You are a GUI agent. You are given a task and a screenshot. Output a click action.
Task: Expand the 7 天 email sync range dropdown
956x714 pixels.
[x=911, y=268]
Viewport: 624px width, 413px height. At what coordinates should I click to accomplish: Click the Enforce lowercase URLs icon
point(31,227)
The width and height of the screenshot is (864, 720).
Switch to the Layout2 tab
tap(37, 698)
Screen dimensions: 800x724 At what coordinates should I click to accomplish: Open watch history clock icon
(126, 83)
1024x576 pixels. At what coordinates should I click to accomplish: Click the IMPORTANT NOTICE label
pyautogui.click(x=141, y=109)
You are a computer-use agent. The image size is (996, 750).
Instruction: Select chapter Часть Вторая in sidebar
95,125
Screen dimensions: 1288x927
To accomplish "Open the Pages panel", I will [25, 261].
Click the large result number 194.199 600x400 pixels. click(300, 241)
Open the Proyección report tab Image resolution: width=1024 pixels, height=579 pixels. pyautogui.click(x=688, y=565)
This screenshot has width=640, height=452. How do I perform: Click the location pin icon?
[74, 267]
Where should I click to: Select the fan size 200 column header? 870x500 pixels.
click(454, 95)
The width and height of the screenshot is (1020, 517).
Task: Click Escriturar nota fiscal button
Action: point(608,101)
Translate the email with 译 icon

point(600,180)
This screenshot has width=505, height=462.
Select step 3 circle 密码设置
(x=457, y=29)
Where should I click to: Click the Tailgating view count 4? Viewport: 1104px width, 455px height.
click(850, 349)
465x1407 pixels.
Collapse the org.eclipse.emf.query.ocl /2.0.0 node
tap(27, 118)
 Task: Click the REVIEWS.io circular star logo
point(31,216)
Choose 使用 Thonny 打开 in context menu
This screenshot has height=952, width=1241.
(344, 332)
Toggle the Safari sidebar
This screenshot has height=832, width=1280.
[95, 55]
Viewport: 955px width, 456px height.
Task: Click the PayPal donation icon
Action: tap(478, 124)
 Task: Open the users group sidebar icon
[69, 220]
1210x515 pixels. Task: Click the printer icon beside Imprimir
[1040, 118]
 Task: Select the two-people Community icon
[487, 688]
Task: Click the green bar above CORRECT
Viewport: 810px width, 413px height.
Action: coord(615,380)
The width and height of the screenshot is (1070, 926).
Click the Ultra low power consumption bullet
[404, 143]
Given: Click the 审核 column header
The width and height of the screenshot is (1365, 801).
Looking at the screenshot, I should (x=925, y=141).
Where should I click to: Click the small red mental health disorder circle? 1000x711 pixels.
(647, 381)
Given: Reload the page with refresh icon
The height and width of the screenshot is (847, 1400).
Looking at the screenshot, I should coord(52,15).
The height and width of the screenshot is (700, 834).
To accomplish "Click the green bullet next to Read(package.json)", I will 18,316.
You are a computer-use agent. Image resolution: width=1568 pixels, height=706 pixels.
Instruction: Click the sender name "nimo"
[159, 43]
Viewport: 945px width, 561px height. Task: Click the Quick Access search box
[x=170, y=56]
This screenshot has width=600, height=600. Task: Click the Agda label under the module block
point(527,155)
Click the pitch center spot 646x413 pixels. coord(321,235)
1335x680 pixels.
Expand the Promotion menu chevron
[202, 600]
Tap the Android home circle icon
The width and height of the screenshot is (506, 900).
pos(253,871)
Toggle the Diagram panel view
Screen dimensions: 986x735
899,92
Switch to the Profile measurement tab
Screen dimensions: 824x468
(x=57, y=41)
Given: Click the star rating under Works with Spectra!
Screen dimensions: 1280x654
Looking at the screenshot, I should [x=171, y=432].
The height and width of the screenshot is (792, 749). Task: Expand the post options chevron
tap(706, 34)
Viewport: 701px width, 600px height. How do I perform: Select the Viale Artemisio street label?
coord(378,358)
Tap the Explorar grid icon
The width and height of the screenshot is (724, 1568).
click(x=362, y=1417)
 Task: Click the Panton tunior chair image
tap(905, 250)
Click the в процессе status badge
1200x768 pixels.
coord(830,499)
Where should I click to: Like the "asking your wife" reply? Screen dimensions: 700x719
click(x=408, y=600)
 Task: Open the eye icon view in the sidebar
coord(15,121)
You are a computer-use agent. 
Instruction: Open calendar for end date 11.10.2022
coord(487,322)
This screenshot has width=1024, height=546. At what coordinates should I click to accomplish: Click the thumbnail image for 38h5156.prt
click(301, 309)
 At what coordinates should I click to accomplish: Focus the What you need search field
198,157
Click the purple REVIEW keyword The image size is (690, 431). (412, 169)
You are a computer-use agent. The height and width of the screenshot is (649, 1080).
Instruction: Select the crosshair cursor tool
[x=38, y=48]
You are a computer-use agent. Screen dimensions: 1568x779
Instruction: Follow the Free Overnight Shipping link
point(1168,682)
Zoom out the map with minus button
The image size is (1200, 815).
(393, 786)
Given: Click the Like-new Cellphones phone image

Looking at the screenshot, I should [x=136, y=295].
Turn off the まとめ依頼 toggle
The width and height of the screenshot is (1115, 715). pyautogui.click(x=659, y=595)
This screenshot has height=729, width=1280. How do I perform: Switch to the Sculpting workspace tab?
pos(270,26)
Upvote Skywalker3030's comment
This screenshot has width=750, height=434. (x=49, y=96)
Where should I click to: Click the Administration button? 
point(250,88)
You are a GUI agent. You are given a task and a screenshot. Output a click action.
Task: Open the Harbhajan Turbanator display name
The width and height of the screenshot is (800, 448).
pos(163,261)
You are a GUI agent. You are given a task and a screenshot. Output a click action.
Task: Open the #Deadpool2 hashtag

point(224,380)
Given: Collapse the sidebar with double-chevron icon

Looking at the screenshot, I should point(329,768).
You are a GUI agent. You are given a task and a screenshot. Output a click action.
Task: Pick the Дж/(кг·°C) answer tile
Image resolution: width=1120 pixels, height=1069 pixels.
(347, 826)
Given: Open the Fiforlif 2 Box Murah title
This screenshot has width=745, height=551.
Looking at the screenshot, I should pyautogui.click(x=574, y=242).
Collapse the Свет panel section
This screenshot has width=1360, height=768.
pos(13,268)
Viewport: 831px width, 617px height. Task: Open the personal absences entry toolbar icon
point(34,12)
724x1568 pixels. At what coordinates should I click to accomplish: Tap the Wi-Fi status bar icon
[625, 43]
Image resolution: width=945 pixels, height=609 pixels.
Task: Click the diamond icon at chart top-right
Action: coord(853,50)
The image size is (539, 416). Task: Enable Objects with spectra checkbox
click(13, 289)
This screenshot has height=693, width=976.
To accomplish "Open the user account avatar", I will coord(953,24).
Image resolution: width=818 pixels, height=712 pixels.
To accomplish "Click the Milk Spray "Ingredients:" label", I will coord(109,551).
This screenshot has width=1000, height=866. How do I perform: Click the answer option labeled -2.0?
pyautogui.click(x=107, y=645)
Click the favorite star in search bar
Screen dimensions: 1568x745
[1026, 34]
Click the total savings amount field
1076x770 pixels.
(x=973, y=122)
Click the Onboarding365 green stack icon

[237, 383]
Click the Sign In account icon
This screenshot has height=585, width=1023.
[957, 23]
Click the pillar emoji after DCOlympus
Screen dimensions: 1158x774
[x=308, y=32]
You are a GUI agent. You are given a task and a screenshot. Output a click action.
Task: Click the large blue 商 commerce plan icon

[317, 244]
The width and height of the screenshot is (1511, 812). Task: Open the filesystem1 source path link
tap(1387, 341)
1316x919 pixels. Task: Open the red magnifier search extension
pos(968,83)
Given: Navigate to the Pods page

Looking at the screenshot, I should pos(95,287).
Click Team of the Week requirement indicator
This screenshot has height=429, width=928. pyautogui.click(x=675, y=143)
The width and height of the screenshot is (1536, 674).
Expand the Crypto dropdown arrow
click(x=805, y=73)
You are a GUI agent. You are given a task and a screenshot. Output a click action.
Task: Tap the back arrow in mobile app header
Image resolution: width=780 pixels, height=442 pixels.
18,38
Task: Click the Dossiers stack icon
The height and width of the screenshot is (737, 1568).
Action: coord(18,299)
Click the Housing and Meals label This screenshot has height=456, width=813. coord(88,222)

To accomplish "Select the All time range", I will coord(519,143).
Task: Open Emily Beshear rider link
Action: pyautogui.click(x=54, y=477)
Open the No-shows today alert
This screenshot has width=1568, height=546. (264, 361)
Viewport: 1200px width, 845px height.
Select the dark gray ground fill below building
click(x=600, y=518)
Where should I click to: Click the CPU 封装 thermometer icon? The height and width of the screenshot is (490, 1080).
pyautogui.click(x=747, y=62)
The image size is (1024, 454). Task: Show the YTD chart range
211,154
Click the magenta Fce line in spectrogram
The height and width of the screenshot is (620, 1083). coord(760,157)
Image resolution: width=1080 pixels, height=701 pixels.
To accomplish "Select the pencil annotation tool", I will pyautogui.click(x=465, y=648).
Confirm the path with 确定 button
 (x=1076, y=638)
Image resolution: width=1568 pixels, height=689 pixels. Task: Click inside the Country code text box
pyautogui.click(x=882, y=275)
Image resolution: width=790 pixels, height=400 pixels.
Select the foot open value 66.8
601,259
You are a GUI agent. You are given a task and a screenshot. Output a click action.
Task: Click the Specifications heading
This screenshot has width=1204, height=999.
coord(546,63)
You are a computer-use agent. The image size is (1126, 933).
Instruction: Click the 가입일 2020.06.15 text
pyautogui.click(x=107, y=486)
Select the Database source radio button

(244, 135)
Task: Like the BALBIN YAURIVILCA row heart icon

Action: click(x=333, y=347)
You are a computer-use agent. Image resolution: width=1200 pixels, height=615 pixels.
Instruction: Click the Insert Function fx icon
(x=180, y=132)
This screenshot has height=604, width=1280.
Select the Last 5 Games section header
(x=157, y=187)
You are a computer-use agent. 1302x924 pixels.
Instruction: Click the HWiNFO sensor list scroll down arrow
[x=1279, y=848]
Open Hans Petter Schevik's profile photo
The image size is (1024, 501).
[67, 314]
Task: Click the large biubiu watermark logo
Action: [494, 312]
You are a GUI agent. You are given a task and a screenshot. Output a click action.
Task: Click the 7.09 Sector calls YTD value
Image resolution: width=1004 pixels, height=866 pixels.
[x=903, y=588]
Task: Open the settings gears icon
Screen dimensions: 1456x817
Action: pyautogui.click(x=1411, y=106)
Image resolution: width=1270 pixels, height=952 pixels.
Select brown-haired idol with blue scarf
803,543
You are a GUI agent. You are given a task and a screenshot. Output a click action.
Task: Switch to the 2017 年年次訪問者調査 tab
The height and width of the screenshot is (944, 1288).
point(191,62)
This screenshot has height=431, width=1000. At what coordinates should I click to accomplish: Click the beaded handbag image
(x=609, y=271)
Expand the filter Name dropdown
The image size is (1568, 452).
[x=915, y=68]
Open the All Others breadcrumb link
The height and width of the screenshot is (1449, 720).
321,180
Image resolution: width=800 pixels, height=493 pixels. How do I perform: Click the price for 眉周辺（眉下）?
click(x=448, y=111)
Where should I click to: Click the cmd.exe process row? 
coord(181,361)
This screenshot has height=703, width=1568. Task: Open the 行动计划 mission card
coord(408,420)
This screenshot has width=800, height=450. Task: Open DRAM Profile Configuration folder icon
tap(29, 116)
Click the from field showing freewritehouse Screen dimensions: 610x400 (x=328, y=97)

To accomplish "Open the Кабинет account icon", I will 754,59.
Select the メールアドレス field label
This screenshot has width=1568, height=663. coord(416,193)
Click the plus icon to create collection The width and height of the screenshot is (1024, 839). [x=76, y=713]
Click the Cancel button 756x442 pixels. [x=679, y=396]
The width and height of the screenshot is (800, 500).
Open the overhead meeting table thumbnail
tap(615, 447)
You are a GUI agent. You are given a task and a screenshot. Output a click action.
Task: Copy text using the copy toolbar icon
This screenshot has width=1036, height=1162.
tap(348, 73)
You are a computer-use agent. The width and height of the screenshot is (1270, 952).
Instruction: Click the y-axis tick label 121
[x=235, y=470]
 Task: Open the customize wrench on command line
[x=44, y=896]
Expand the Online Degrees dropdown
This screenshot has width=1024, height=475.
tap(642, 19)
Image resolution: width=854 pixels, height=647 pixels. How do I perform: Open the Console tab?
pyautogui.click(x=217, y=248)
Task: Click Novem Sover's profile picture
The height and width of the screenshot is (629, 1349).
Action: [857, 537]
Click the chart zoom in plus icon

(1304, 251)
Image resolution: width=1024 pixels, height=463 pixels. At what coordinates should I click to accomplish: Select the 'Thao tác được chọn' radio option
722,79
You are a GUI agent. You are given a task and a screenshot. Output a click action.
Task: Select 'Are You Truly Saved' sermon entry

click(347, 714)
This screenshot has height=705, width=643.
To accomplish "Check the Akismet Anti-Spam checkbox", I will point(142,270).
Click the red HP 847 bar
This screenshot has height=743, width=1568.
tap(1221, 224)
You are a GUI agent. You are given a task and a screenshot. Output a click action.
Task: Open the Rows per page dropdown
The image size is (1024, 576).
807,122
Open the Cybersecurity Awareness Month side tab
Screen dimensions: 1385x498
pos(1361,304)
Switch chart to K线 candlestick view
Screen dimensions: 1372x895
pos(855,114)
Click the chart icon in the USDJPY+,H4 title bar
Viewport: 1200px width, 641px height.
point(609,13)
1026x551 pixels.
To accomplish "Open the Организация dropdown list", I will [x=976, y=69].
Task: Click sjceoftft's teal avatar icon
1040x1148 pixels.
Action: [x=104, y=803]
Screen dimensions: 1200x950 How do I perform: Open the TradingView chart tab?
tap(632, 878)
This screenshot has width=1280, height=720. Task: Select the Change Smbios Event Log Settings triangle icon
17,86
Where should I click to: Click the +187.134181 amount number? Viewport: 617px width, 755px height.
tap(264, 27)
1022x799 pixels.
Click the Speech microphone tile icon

+ + + + + + +

-- ACTIVITY --
Search the records for the string "tile" and report each line that has it.

-- ANSWER BELOW --
Task: Pick the Дж/(кг·°C) answer tile
Click the Speech microphone tile icon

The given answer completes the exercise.